• Extracted entries
◆ ◆ ◆ ◆ ◆ ◆ ◆

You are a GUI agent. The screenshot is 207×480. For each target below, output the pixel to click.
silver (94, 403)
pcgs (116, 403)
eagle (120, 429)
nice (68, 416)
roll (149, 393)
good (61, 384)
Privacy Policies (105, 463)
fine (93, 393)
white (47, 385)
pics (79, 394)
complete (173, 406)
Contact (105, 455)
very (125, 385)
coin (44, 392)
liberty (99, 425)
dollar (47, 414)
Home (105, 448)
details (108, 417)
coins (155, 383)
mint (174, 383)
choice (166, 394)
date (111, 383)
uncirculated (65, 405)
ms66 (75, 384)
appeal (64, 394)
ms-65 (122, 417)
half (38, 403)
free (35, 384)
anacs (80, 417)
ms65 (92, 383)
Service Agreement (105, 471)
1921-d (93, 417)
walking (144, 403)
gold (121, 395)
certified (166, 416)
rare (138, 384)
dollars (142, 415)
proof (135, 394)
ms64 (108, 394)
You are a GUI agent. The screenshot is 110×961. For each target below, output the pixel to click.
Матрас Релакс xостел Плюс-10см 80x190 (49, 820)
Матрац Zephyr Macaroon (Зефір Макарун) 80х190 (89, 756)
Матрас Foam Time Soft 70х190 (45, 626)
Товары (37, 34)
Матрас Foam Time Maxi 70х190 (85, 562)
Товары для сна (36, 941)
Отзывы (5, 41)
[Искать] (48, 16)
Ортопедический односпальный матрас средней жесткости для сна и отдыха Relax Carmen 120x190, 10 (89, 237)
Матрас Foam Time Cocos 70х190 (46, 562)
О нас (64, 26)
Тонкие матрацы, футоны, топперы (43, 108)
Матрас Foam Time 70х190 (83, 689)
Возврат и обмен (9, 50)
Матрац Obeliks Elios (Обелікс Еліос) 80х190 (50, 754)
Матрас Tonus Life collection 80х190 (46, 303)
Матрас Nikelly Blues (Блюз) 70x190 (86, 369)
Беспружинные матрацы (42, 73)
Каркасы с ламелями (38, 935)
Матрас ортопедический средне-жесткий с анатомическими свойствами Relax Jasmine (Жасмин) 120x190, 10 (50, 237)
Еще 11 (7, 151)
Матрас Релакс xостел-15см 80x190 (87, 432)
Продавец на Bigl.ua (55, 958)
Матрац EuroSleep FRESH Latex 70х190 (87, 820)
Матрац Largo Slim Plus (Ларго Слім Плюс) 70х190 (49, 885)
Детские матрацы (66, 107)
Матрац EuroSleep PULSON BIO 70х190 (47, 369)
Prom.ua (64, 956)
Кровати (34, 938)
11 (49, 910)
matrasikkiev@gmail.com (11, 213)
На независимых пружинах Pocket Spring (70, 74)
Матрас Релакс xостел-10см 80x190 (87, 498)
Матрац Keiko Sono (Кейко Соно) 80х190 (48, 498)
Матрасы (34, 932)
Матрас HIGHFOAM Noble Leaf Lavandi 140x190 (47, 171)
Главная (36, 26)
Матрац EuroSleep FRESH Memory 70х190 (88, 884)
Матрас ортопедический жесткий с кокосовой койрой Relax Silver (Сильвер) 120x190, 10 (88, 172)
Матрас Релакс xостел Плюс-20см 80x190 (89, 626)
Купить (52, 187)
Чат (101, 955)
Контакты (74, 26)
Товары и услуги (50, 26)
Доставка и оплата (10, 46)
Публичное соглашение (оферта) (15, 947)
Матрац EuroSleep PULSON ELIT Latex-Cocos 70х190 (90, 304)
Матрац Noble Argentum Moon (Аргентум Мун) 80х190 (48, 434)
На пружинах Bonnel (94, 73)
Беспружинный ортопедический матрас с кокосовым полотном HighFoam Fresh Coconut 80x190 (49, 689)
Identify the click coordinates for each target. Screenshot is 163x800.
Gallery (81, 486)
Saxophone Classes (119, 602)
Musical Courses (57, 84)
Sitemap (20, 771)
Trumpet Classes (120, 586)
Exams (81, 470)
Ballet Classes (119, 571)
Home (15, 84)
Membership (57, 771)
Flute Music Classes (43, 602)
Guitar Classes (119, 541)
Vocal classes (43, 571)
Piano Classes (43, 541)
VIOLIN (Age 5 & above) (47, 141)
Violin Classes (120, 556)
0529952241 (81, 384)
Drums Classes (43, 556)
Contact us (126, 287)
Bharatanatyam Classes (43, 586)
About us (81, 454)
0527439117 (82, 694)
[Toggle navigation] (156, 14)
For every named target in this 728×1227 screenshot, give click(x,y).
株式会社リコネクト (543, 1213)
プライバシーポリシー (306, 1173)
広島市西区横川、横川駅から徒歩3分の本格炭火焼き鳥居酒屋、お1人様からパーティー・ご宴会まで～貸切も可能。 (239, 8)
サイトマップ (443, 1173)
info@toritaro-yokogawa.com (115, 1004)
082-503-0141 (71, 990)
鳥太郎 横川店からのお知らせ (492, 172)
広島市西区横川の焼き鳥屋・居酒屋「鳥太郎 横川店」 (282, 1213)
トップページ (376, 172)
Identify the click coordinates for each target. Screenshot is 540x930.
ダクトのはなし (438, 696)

◆ ◆ ◆ ◆ ◆ ◆ ◆

• Task to carry out
Please copy all of the entries above verbatim, keeping every line as it is.

• Expected output
You are a GUI agent. The screenshot is 207×480. For each target below, output the pixel to click.
silver (94, 403)
pcgs (116, 403)
eagle (120, 429)
nice (68, 416)
roll (149, 393)
good (61, 384)
Privacy Policies (105, 463)
fine (93, 393)
white (47, 385)
pics (79, 394)
complete (173, 406)
Contact (105, 455)
very (125, 385)
coin (44, 392)
liberty (99, 425)
dollar (47, 414)
Home (105, 448)
details (108, 417)
coins (155, 383)
mint (174, 383)
choice (166, 394)
date (111, 383)
uncirculated (65, 405)
ms66 (75, 384)
appeal (64, 394)
ms-65 (122, 417)
half (38, 403)
free (35, 384)
anacs (80, 417)
ms65 (92, 383)
Service Agreement (105, 471)
1921-d (93, 417)
walking (144, 403)
gold (121, 395)
certified (166, 416)
rare (138, 384)
dollars (142, 415)
proof (135, 394)
ms64 (108, 394)
You are a GUI agent. The screenshot is 110×961. For each target below, output the pixel to click.
Матрас Релакс xостел Плюс-10см 80x190 (49, 820)
Матрац Zephyr Macaroon (Зефір Макарун) 80х190 (89, 756)
Матрас Foam Time Soft 70х190 (45, 626)
Товары (37, 34)
Матрас Foam Time Maxi 70х190 (85, 562)
Товары для сна (36, 941)
Отзывы (5, 41)
[Искать] (48, 16)
Ортопедический односпальный матрас средней жесткости для сна и отдыха Relax Carmen 120x190, 10 (89, 237)
Матрас Foam Time Cocos 70х190 (46, 562)
О нас (64, 26)
Тонкие матрацы, футоны, топперы (43, 108)
Матрас Foam Time 70х190 (83, 689)
Возврат и обмен (9, 50)
Матрац Obeliks Elios (Обелікс Еліос) 80х190 (50, 754)
Матрас Tonus Life collection 80х190 (46, 303)
Матрас Nikelly Blues (Блюз) 70x190 (86, 369)
Беспружинные матрацы (42, 73)
Каркасы с ламелями (38, 935)
Матрас ортопедический средне-жесткий с анатомическими свойствами Relax Jasmine (Жасмин) 120x190, 10 (50, 237)
Еще 11 (7, 151)
Матрас Релакс xостел-15см 80x190 (87, 432)
Продавец на Bigl.ua (55, 958)
Матрац EuroSleep FRESH Latex 70х190 (87, 820)
Матрац Largo Slim Plus (Ларго Слім Плюс) 70х190 (49, 885)
Детские матрацы (66, 107)
Матрац EuroSleep PULSON BIO 70х190 (47, 369)
Prom.ua (64, 956)
Кровати (34, 938)
11 (49, 910)
matrasikkiev@gmail.com (11, 213)
На независимых пружинах Pocket Spring (70, 74)
Матрас Релакс xостел-10см 80x190 (87, 498)
Матрац Keiko Sono (Кейко Соно) 80х190 (48, 498)
Матрасы (34, 932)
Матрас HIGHFOAM Noble Leaf Lavandi 140x190 (47, 171)
Главная (36, 26)
Матрац EuroSleep FRESH Memory 70х190 (88, 884)
Матрас ортопедический жесткий с кокосовой койрой Relax Silver (Сильвер) 120x190, 10 (88, 172)
Матрас Релакс xостел Плюс-20см 80x190 (89, 626)
Купить (52, 187)
Чат (101, 955)
Контакты (74, 26)
Товары и услуги (50, 26)
Доставка и оплата (10, 46)
Публичное соглашение (оферта) (15, 947)
Матрац EuroSleep PULSON ELIT Latex-Cocos 70х190 (90, 304)
Матрац Noble Argentum Moon (Аргентум Мун) 80х190 (48, 434)
На пружинах Bonnel (94, 73)
Беспружинный ортопедический матрас с кокосовым полотном HighFoam Fresh Coconut 80x190 (49, 689)
Identify the click coordinates for each target. Screenshot is 163x800.
Gallery (81, 486)
Saxophone Classes (119, 602)
Musical Courses (57, 84)
Sitemap (20, 771)
Trumpet Classes (120, 586)
Exams (81, 470)
Ballet Classes (119, 571)
Home (15, 84)
Membership (57, 771)
Flute Music Classes (43, 602)
Guitar Classes (119, 541)
Vocal classes (43, 571)
Piano Classes (43, 541)
VIOLIN (Age 5 & above) (47, 141)
Violin Classes (120, 556)
0529952241 (81, 384)
Drums Classes (43, 556)
Contact us (126, 287)
Bharatanatyam Classes (43, 586)
About us (81, 454)
0527439117 (82, 694)
[Toggle navigation] (156, 14)
For every named target in this 728×1227 screenshot, give click(x,y).
株式会社リコネクト (543, 1213)
プライバシーポリシー (306, 1173)
広島市西区横川、横川駅から徒歩3分の本格炭火焼き鳥居酒屋、お1人様からパーティー・ご宴会まで～貸切も可能。 (239, 8)
サイトマップ (443, 1173)
info@toritaro-yokogawa.com (115, 1004)
082-503-0141 (71, 990)
鳥太郎 横川店からのお知らせ (492, 172)
広島市西区横川の焼き鳥屋・居酒屋「鳥太郎 横川店」 (282, 1213)
トップページ (376, 172)
Identify the click coordinates for each target. Screenshot is 540x930.
ダクトのはなし (438, 696)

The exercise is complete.